> DIRECTIONS FOR THIS TASK
Copy each line below containing "field".

> DATA EXCERPTS
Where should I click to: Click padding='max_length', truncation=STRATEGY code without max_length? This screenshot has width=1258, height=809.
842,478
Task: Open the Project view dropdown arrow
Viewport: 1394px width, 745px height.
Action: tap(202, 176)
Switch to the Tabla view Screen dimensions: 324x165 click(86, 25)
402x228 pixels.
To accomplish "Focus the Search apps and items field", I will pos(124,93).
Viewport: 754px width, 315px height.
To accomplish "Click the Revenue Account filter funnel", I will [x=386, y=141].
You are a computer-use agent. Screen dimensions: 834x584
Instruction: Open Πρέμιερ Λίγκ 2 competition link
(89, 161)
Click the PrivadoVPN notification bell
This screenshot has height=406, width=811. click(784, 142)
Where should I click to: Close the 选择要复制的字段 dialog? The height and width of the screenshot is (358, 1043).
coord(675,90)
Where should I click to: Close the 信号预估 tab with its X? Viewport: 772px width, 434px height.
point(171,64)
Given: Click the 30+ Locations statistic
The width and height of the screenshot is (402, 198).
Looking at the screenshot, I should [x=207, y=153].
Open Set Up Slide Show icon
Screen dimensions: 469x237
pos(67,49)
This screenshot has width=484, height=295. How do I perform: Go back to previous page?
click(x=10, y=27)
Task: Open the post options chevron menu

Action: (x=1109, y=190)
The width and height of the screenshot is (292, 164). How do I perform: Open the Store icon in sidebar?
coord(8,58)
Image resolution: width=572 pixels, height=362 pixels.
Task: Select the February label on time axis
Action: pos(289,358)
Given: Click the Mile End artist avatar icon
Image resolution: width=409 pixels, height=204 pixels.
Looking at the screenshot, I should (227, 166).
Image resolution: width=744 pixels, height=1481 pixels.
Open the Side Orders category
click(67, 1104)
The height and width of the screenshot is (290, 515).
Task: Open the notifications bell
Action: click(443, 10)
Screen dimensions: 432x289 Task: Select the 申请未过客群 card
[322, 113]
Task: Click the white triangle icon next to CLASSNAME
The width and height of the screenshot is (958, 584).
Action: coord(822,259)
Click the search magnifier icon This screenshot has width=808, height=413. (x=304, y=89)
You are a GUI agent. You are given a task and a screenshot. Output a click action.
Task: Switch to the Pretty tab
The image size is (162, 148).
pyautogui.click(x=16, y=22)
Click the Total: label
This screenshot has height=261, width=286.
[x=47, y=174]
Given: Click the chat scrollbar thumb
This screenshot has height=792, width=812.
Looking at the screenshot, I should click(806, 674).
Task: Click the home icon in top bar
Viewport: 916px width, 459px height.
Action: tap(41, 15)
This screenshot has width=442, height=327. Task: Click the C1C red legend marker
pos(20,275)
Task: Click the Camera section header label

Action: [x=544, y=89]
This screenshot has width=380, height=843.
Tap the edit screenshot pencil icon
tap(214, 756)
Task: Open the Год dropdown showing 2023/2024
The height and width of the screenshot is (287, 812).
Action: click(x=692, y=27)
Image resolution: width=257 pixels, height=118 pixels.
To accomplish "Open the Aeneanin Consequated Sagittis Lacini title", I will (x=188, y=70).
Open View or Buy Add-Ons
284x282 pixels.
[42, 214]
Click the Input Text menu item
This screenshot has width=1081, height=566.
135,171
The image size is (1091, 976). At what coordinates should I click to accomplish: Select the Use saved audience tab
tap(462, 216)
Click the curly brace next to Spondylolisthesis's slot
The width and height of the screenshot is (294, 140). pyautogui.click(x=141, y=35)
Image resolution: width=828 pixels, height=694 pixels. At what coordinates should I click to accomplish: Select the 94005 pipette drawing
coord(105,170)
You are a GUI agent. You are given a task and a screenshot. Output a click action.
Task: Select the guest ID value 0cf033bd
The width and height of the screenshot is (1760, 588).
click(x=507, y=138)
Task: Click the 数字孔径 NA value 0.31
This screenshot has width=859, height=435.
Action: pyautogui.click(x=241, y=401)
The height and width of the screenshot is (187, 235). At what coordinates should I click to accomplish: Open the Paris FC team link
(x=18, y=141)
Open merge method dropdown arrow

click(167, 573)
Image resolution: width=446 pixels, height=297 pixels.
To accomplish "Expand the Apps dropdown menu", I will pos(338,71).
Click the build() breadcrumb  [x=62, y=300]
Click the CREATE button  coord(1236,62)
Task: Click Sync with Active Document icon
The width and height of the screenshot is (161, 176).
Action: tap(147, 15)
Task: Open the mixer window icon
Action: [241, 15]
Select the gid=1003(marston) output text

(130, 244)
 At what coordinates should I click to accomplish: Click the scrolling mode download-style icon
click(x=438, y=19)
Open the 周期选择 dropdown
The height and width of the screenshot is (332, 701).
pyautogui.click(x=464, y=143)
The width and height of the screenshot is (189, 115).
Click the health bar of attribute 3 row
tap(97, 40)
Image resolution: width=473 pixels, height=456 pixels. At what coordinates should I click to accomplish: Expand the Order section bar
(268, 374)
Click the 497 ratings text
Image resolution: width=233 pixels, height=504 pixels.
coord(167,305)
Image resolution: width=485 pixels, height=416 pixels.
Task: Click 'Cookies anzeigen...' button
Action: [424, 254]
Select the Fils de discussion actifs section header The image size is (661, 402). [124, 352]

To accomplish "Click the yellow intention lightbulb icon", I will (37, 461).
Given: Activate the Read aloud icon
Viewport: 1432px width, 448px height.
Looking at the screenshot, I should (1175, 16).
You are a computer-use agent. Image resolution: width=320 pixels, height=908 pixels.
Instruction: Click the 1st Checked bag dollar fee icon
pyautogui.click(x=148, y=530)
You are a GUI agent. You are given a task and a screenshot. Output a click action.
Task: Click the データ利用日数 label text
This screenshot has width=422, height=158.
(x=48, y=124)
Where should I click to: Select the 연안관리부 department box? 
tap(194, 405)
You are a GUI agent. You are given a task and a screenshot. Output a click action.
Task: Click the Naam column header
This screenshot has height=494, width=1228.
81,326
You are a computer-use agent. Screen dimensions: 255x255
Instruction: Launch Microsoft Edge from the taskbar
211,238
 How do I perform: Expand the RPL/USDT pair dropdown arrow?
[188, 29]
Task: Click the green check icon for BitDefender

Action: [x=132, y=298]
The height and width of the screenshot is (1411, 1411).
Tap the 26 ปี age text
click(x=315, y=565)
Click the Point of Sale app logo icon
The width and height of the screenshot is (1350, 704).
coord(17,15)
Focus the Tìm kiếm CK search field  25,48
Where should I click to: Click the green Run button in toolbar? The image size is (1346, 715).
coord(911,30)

> SOLUTION TO THIS EXERCISE
To accomplish "Focus the Search apps and items field", I will pos(124,93).
Focus the Tìm kiếm CK search field  25,48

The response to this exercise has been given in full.